Desperate to leave Afghanistan as the Taliban rolls in and takes over, Afghans are risking everything to get out, some filmed horrifically falling to their deaths after clinging to the outside of ascending aircraft. One can only imagine the sheer terror that awaits Afghans in general, and our Afghan allies in particular, for them to go to such unspeakable lengths to leave.

New York Post reported: Thousands of Afghans have been filmed desperately chasing after and clinging to a US Air Force plane as it taxied down the runway — with multiple people plunging to their deaths after the aircraft took off in the frantic attempt to flee the country after the Taliban takeover.

It is not clear how many plunged from the plane but footage showed at least two people falling from the C-17 transport plane as it rapidly gained altitude over the city.

According to Defence One: on Sunday a US Airforce C-17 being used to evacuate Afghans, flying them from Kabul to Qatar was not intending to take such a large load, but panicked Afghans who had been cleared to evacuate pulled themselves onto the C-17’s half-open ramp, one defense official said. 

From the report: Instead of trying to force those refugees off the aircraft, “the crew made the decision to go,” a defense official told Defense One.  “Approximately 640 Afghan civilians disembarked the aircraft when it arrived at its destination,” the defense official said.
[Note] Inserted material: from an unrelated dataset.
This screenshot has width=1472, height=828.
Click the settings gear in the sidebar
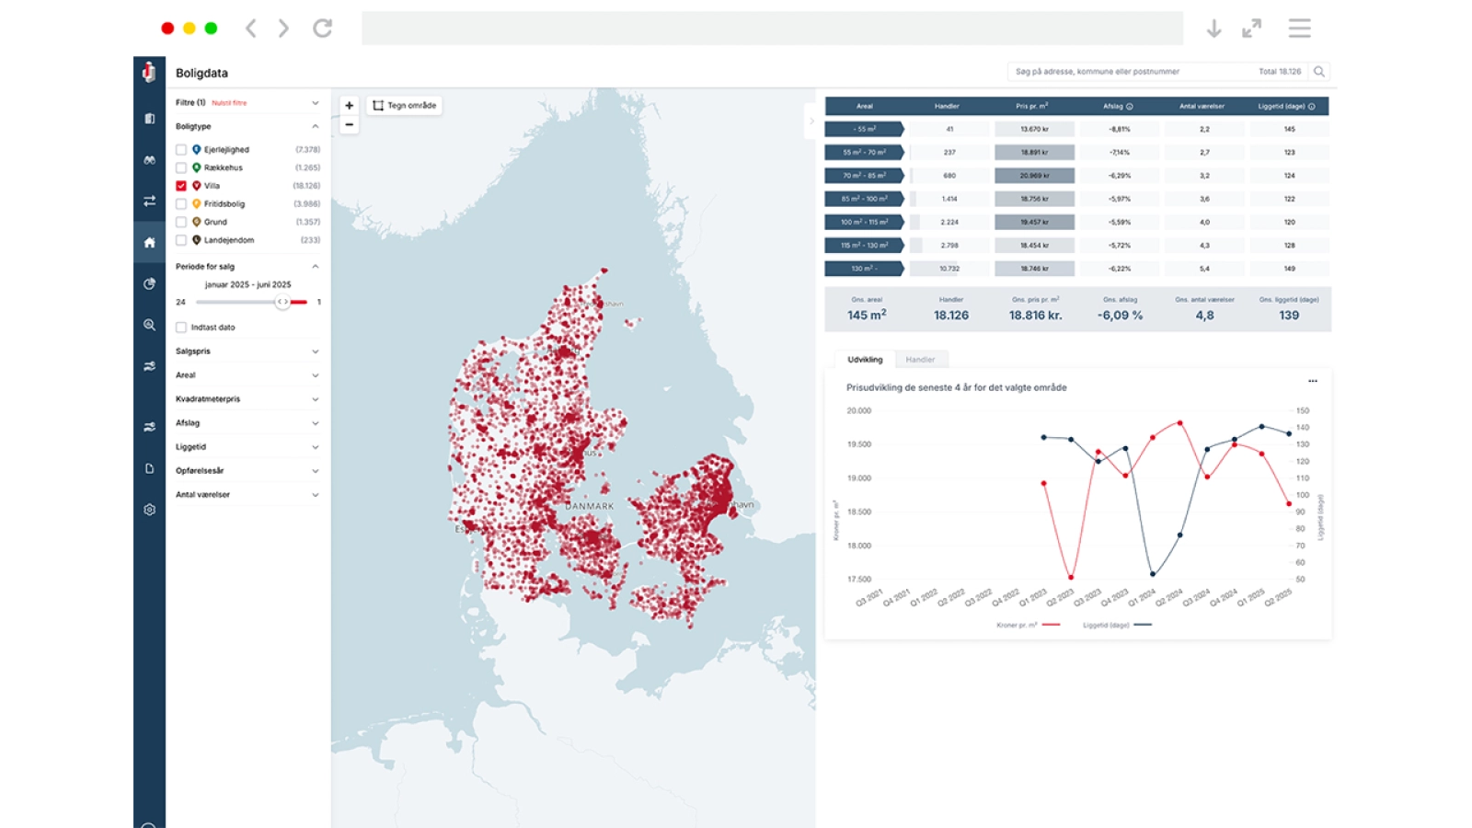pos(149,510)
Word of the flight spread across late Sunday in the United States when audio from the crew estimating they were carrying 800 passengers was posted online. A defense official, speaking on the condition of anonymity, said the true number was about 640 people.

The flight was one of several that was able to take off with hundreds of people aboard, and some of the others may have had an even larger load than 640, the official said.

In 2013, a C-17 evacuated 670 people fleeing a typhoon in the Philippines. Like that evacuation, the Afghans flown from Kabul to Al Udeid Air Base in Qatar sat on the floor of the plane’s capacious hold. The procedure is known as “floor loading”; the passengers hang onto cargo straps run from wall to wall serving as makeshift seatbelts, according to a source familiar with the plane’s operating manuals.